Among Mr. Castelnuovo’s other films were “The Hunchback of Rome” (1960), which was notable for featuring the director Pier Paolo Pasolini in an acting role, and De Sica’s 1966 drama, “A New World.” He appeared in Jean-Luc Godard’s segment of “Amore e Rabbia” (1969), a series of short stories directed by various cinema luminaries. He reunited with Deneuve in Agnès Varda’s film “The Creatures” in 1966.

He is survived by his wife, Maria Cristina Di Nicola; his son, Lorenzo; and his sister, Marinella.
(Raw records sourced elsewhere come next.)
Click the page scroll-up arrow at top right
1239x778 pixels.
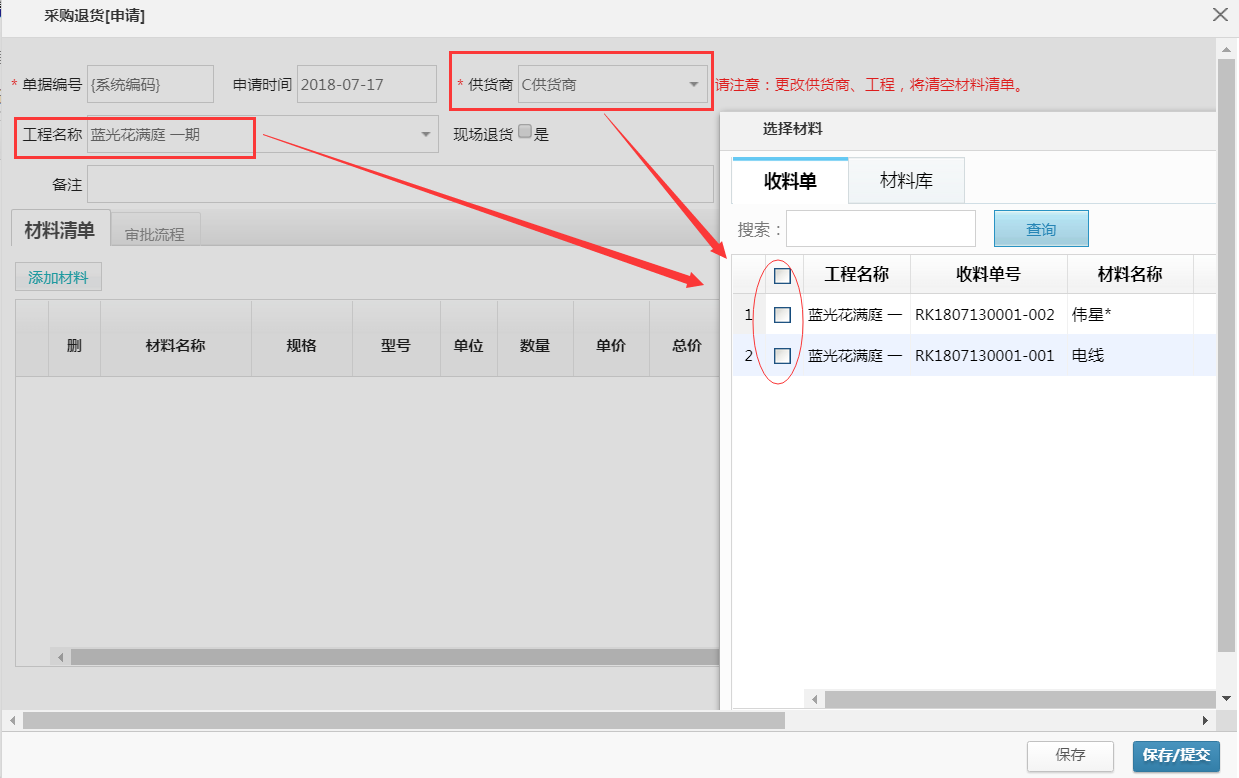(x=1227, y=48)
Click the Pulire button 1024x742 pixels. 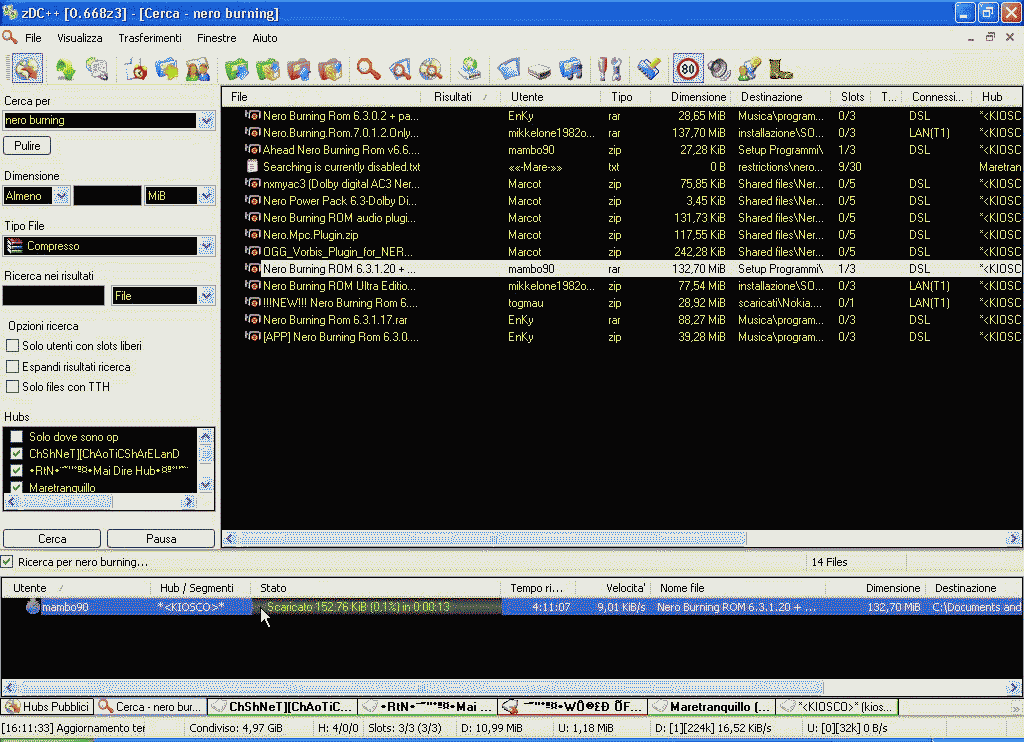tap(28, 146)
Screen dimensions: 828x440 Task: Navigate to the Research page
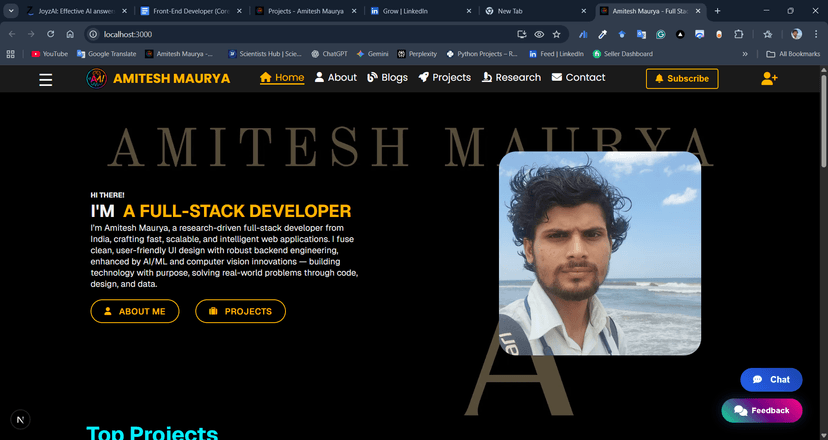pyautogui.click(x=510, y=77)
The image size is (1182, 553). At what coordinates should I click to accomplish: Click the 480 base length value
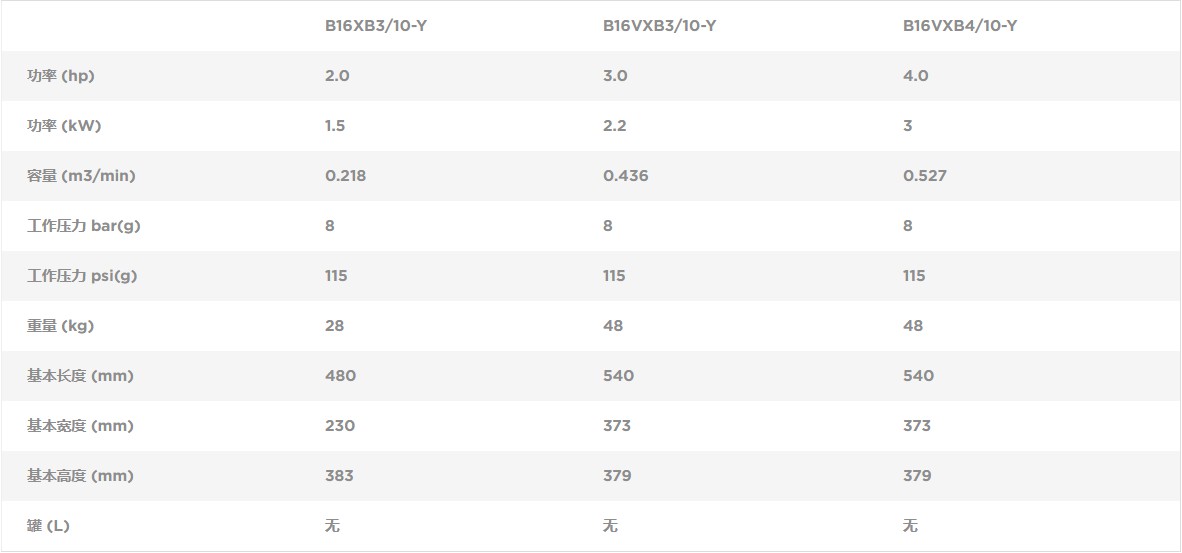point(341,376)
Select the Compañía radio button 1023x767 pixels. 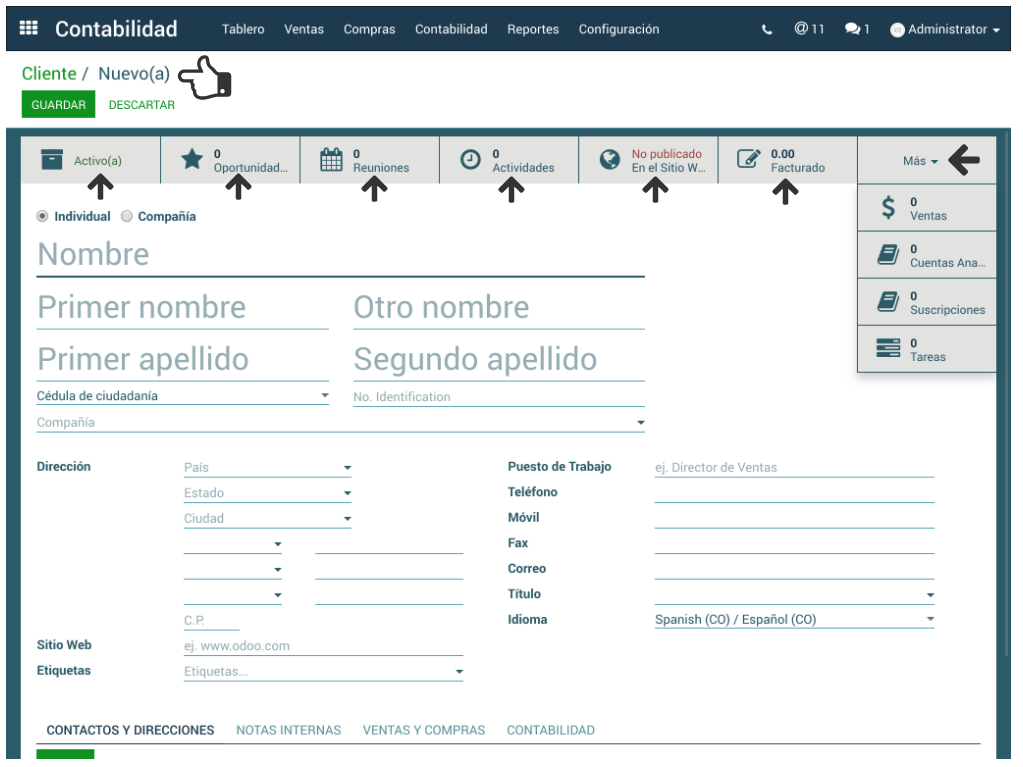tap(127, 216)
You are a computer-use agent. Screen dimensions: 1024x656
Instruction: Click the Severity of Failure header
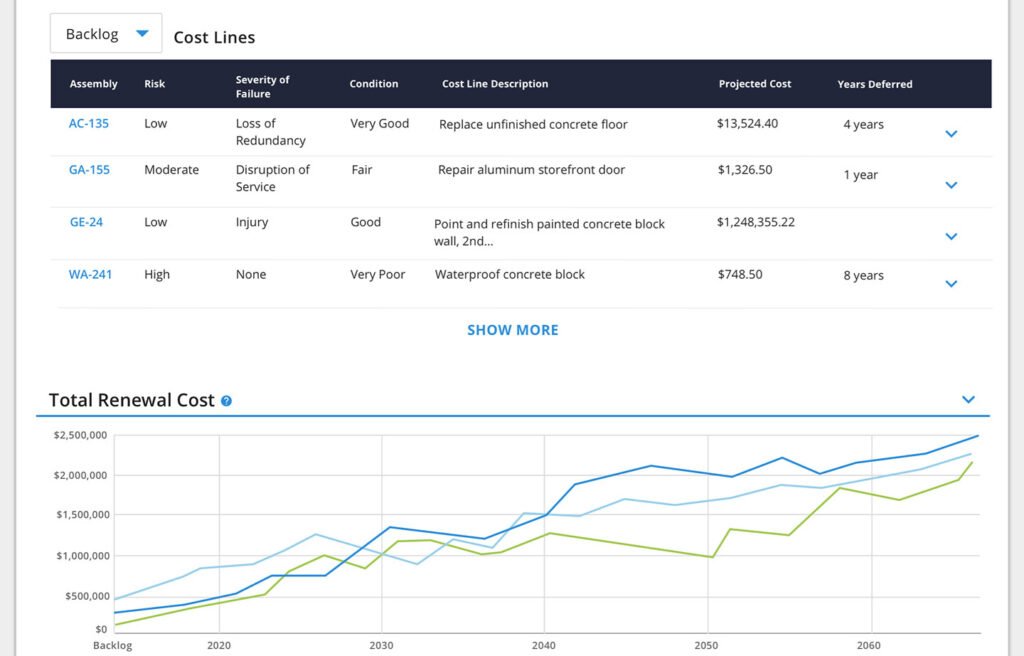click(262, 87)
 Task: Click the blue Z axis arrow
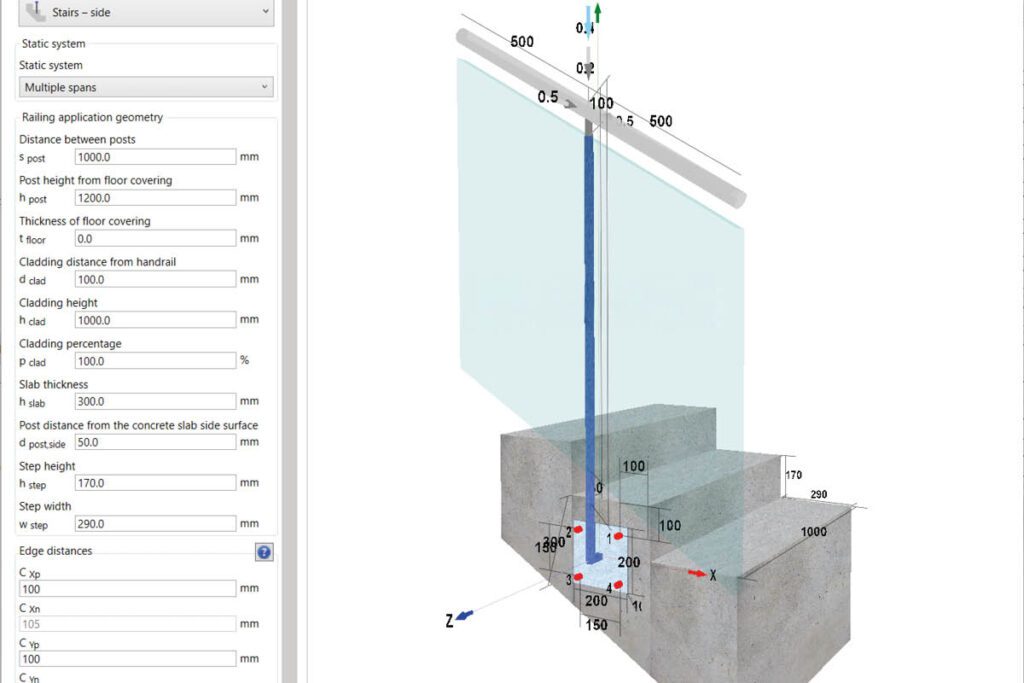click(464, 615)
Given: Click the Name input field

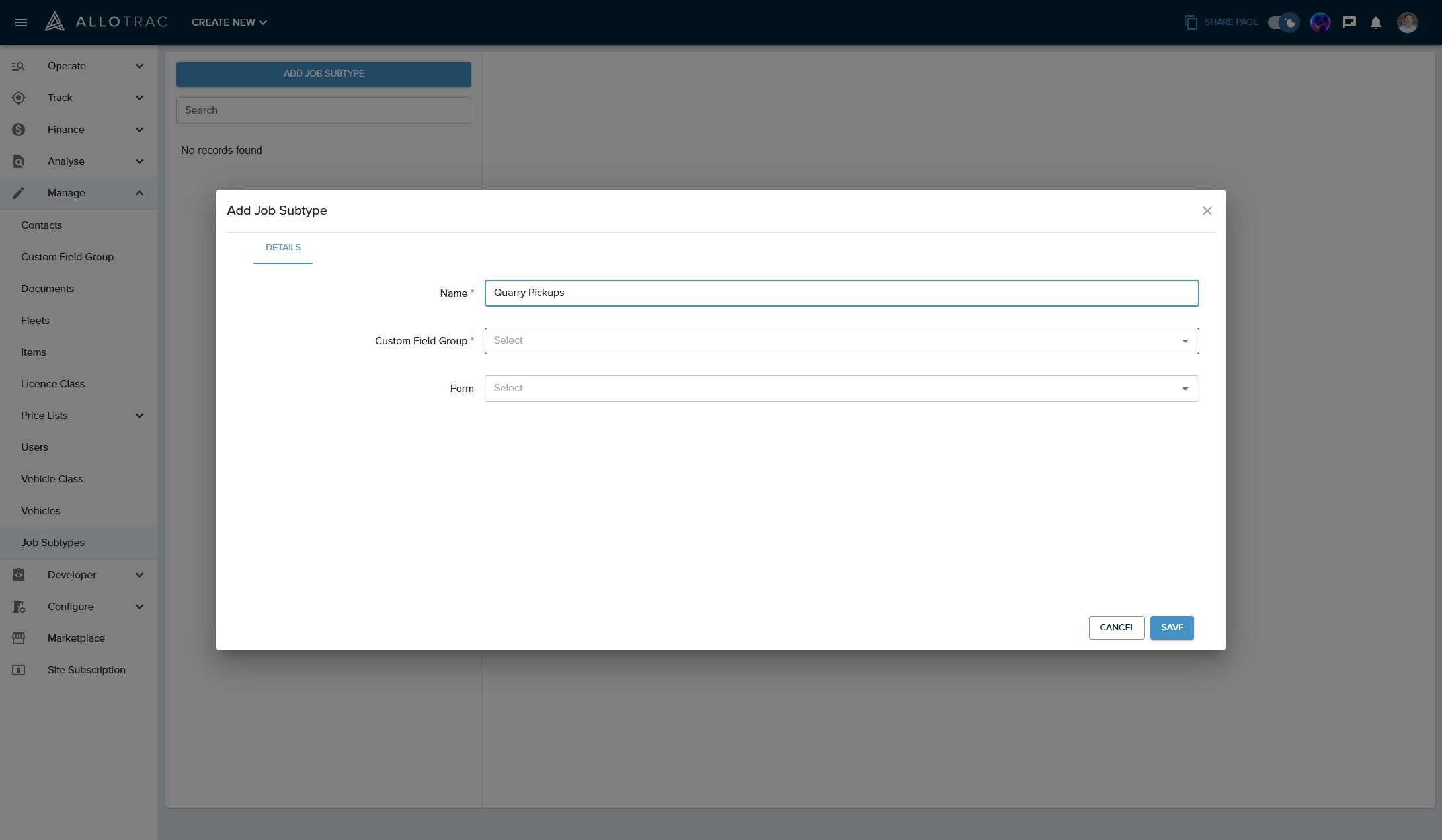Looking at the screenshot, I should click(x=841, y=293).
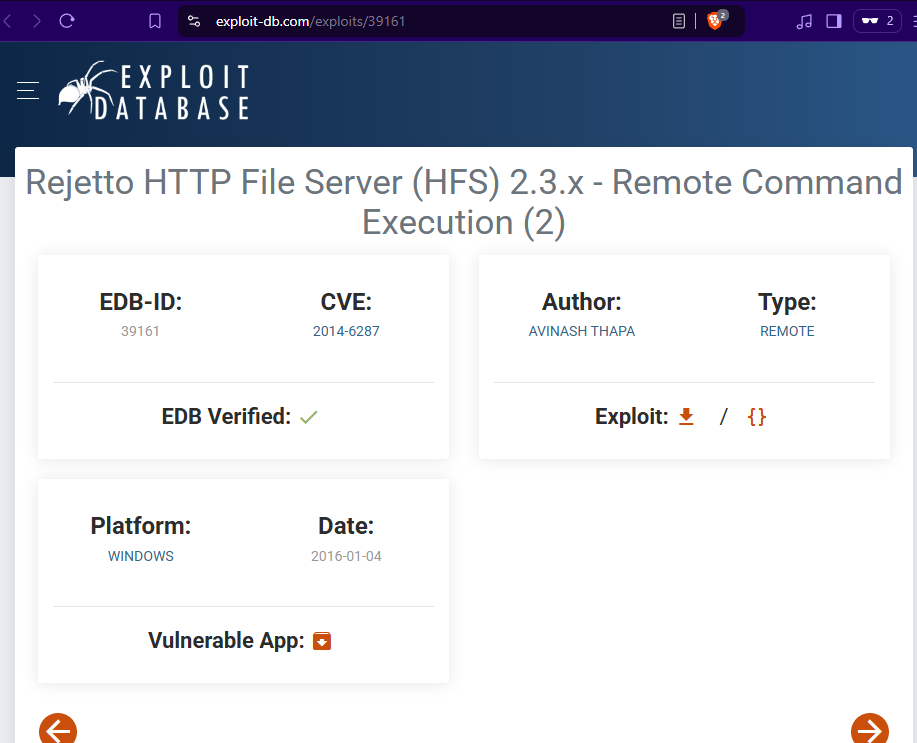View exploit raw source via braces icon
The height and width of the screenshot is (743, 917).
click(757, 417)
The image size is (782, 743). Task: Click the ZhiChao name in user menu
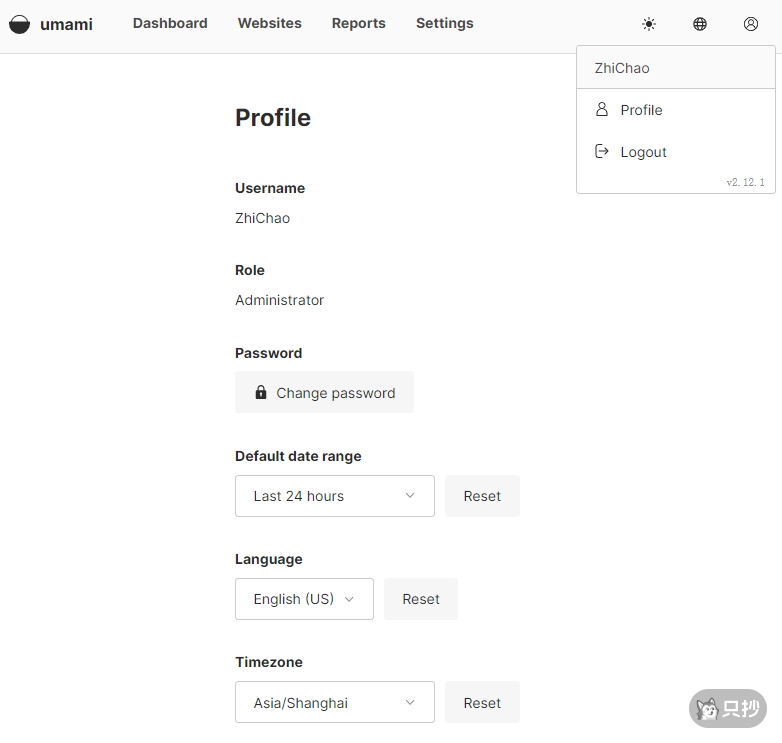(x=622, y=68)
In 1996, at the age of 60, Mr. Castelnuovo played the archaeologist D’Agostino in Anthony Minghella’s “The English Patient.” He continued acting into his 70s, performing in productions of works by the Venetian playwright Carlo Goldoni and playing a judge on the television series “Tuscan Passion” from 2013 to 2015. He also worked to raise awareness of glaucoma, from which he had long suffered.

In interviews, Mr. Castelnuovo often reflected on the glorious era of Italian cinema that he had witnessed firsthand. He sometimes complained that Italian films had become less, well, Italian.

“I come from a cinema that is very different from now,” he said in a Roman television interview in 1999. “It was a time when Italian film was the most respected cinema in the world.”

“We’ve decided to follow the Americans and other big nations,” he continued. “We’ve lost sight of just how much talent we Italians have.

“We’re a country of marvelous people. Marvelous in the sense that, without our imaginations, we cannot live. We’re not very good realists, which makes us very imaginative people.”